Your answer must be the listing, given again word for word.

---

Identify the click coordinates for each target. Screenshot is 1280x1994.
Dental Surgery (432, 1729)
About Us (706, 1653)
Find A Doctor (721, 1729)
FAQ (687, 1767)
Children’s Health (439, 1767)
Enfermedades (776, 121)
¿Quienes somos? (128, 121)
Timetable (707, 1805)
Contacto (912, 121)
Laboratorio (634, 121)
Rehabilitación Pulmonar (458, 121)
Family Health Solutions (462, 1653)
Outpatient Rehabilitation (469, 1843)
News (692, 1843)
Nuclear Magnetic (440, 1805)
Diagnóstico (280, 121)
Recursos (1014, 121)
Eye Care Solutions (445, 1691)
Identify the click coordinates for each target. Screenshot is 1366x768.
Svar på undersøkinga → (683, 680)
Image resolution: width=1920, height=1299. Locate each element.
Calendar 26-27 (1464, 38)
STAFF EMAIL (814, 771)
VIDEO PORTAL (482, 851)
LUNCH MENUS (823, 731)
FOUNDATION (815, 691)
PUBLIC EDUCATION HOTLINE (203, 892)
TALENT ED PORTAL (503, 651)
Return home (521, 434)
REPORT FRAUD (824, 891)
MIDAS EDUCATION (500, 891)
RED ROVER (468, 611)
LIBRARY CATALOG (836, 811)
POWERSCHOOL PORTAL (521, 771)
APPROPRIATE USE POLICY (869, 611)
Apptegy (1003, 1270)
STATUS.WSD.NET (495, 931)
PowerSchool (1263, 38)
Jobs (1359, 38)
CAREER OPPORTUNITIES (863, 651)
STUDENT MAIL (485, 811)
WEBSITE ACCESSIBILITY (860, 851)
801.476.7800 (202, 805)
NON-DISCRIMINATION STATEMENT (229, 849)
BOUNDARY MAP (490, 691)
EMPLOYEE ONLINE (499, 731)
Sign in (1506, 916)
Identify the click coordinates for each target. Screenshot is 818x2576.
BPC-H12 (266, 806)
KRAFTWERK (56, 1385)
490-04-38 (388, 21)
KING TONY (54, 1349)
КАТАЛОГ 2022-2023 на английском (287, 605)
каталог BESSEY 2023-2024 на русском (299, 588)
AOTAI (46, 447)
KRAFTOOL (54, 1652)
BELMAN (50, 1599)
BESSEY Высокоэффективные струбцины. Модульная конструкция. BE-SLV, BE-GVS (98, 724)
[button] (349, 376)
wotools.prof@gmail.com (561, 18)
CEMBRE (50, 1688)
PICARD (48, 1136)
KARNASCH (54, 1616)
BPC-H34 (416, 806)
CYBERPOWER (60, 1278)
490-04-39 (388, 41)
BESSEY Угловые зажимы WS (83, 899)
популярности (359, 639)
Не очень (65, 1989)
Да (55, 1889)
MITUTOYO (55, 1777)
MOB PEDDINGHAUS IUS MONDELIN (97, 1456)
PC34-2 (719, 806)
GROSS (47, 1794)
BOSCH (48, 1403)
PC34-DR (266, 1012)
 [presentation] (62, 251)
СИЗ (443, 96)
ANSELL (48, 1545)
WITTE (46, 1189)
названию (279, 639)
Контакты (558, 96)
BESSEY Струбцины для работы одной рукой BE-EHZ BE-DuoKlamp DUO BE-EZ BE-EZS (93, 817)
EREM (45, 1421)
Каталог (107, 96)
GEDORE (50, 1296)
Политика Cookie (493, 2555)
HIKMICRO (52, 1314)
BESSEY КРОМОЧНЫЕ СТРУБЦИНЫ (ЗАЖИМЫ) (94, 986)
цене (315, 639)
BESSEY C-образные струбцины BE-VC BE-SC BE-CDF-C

---

# Answer space
Identify the click coordinates for each target. Screenshot is 1280x1994.
Dental Surgery (432, 1729)
About Us (706, 1653)
Find A Doctor (721, 1729)
FAQ (687, 1767)
Children’s Health (439, 1767)
Enfermedades (776, 121)
¿Quienes somos? (128, 121)
Timetable (707, 1805)
Contacto (912, 121)
Laboratorio (634, 121)
Rehabilitación Pulmonar (458, 121)
Family Health Solutions (462, 1653)
Outpatient Rehabilitation (469, 1843)
News (692, 1843)
Nuclear Magnetic (440, 1805)
Diagnóstico (280, 121)
Recursos (1014, 121)
Eye Care Solutions (445, 1691)
Identify the click coordinates for each target. Screenshot is 1366x768.
Svar på undersøkinga → (683, 680)
Image resolution: width=1920, height=1299. Locate each element.
Calendar 26-27 (1464, 38)
STAFF EMAIL (814, 771)
VIDEO PORTAL (482, 851)
LUNCH MENUS (823, 731)
FOUNDATION (815, 691)
PUBLIC EDUCATION HOTLINE (203, 892)
TALENT ED PORTAL (503, 651)
Return home (521, 434)
REPORT FRAUD (824, 891)
MIDAS EDUCATION (500, 891)
RED ROVER (468, 611)
LIBRARY CATALOG (836, 811)
POWERSCHOOL PORTAL (521, 771)
APPROPRIATE USE POLICY (869, 611)
Apptegy (1003, 1270)
STATUS.WSD.NET (495, 931)
PowerSchool (1263, 38)
Jobs (1359, 38)
CAREER OPPORTUNITIES (863, 651)
STUDENT MAIL (485, 811)
WEBSITE ACCESSIBILITY (860, 851)
801.476.7800 (202, 805)
NON-DISCRIMINATION STATEMENT (229, 849)
BOUNDARY MAP (490, 691)
EMPLOYEE ONLINE (499, 731)
Sign in (1506, 916)
Identify the click coordinates for each target. Screenshot is 818x2576.
BPC-H12 (266, 806)
KRAFTWERK (56, 1385)
490-04-38 (388, 21)
KING TONY (54, 1349)
КАТАЛОГ 2022-2023 на английском (287, 605)
каталог BESSEY 2023-2024 на русском (299, 588)
AOTAI (46, 447)
KRAFTOOL (54, 1652)
BELMAN (50, 1599)
BESSEY Высокоэффективные струбцины. Модульная конструкция. BE-SLV, BE-GVS (98, 724)
[button] (349, 376)
wotools.prof@gmail.com (561, 18)
CEMBRE (50, 1688)
PICARD (48, 1136)
KARNASCH (54, 1616)
BPC-H34 (416, 806)
CYBERPOWER (60, 1278)
490-04-39 (388, 41)
BESSEY Угловые зажимы WS (83, 899)
популярности (359, 639)
Не очень (65, 1989)
Да (55, 1889)
MITUTOYO (55, 1777)
MOB PEDDINGHAUS IUS MONDELIN (97, 1456)
PC34-2 (719, 806)
GROSS (47, 1794)
BOSCH (48, 1403)
PC34-DR (266, 1012)
 [presentation] (62, 251)
СИЗ (443, 96)
ANSELL (48, 1545)
WITTE (46, 1189)
названию (279, 639)
Контакты (558, 96)
BESSEY Струбцины для работы одной рукой BE-EHZ BE-DuoKlamp DUO BE-EZ BE-EZS (93, 817)
EREM (45, 1421)
Каталог (107, 96)
GEDORE (50, 1296)
Политика Cookie (493, 2555)
HIKMICRO (52, 1314)
BESSEY КРОМОЧНЫЕ СТРУБЦИНЫ (ЗАЖИМЫ) (94, 986)
цене (315, 639)
BESSEY C-образные струбцины BE-VC BE-SC BE-CDF-C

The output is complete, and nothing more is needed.